Though the show’s been open for a few months now, I just recently caught the show with my Second City class. As a student of Toronto’s Second City, I feel like I’m the perfect (if not ever-so-slightly-biased) person to walk you through how to enjoy a Second City show. First and foremost, when attending a Second City show for the first time, one should know that each performance is rooted in sketch comedy, with moments of improv sprinkled in for good measure (naturally, since improvisation is the backbone of the comic establishment).
That being said, attending a Second City show is for those who a) like to laugh, b) are not expecting some clever Wes Anderson script and c) don’t mind the go-to-funny. What do I mean by all of that? Let’s go through it:
A) You like to laugh. Pretty self-explanatory. You’ve come to the right place. Second City is the ideal place for those who are seeking two hours of goofiness. P.S.: No one cares if you have a weird laugh, because they won’t be able to hear you above their own laughter.
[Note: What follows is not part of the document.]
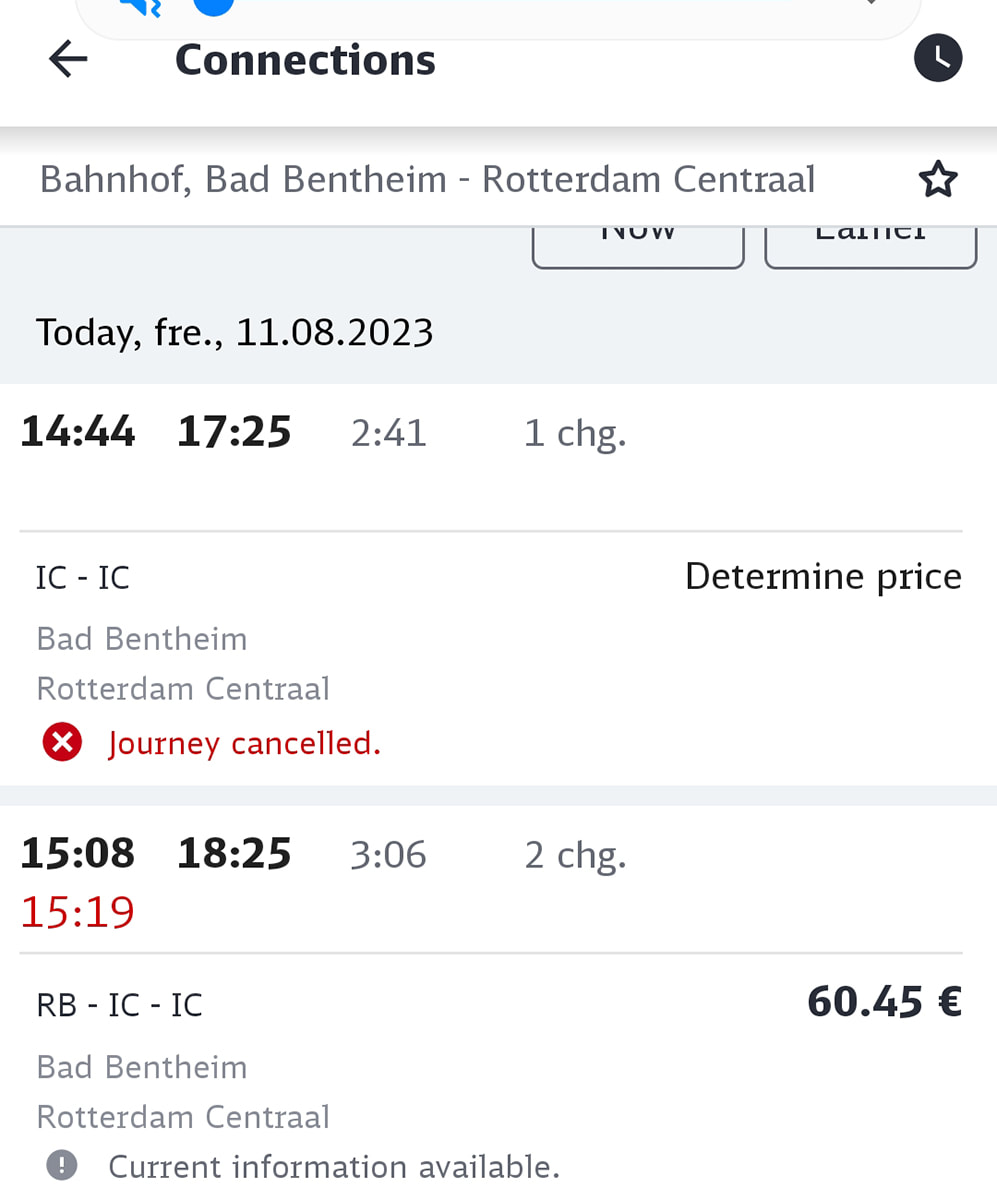
Task: Click the red cancelled X icon
Action: click(62, 743)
B) Not “Wes Anderson clever,” you ask? Well, if you’re looking for nuanced, deadpan delivery, you’ve come to the wrong theatre, my friend. Here at Second City, you’ll be greeted with coarse language, suggested (if not gratuitous) sexuality and taboo subjects. The dialogue is more about punch lines than subtext, and that simple formula works plenty fine.
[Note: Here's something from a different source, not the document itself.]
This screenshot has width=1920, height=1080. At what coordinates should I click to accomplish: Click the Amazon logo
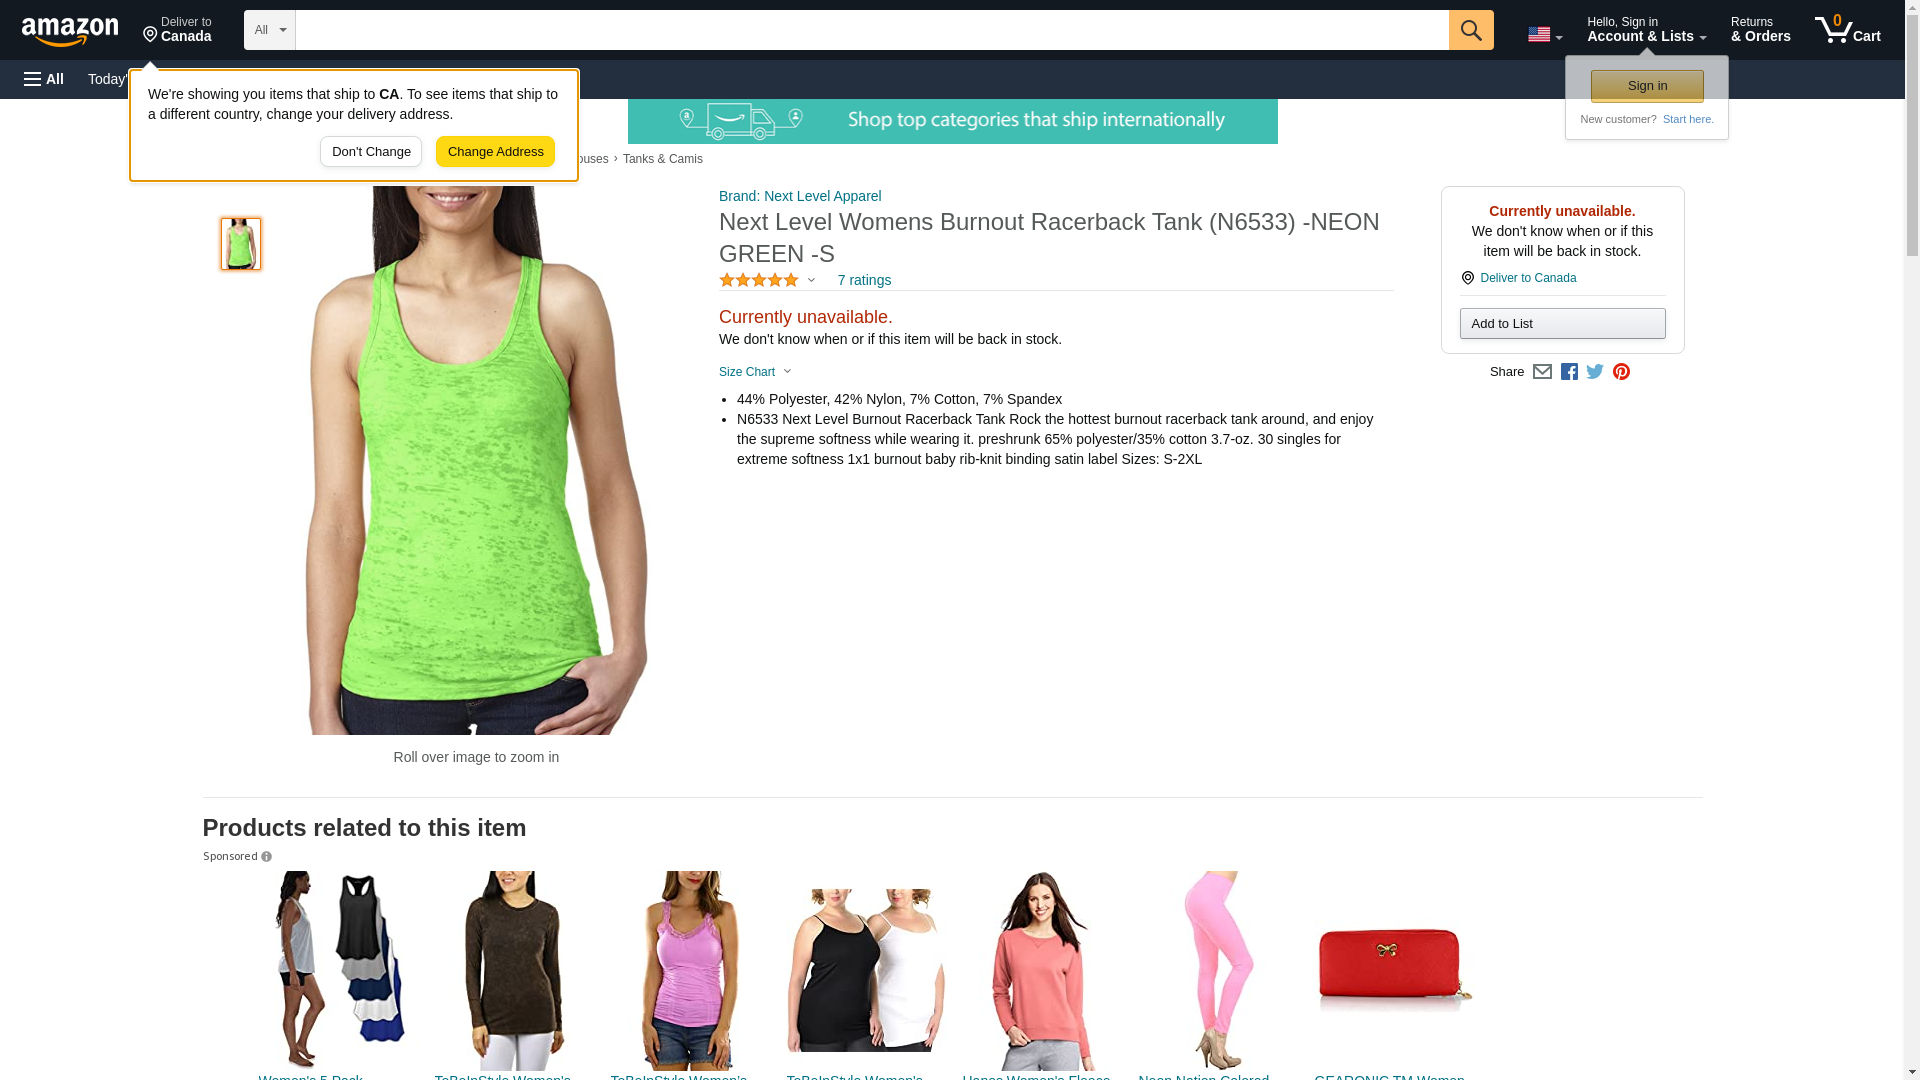[70, 32]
C) “Go-to-funny”? By that I mean the tried-and-true gags that we’ve all seen somewhere before (SNL, MADtv, etc.) and which almost always garner some kind of guffaw. In Dreams, we have the comical rapping-at-a-funeral scene, featuring two white dudes (Alastair Forbes and Jason DeRosse) along with the requisite black guy (Nigel Downer). Then, of course, there’s the weird-multi-position-simulation-sex-while-crying scene (with Forbes and the always fantastically funny Inessa Frantowski) that’s guaranteed laughs, because sex in weird positions while crying is, well, funny. In both sketches, the actors display the usual gusto that’s expected from a Second City performance, even if the sketches are a bit clichéd.
The cast, under the keen and crazy direction of Second City veteran Kerry Griffin, shares the magical chemistry that’s required amongst performers who are doing silly things together. You know, things like jumping and rolling around as Vietnam vets, pointing out jiggly parts or discovering that they’re related to Adolf Hitler. Of course, the cast really comes together in the second act, when they get to do what they do best: improv.
And whoever says they don’t want to be chosen as the “lucky” audience member who gets to go on stage and do silly things with them is lying. You might even say it’s a dream come true.
Dreams Really Do Come True (And Other Lies), The Second City, 51 Mercer St. Limited Run.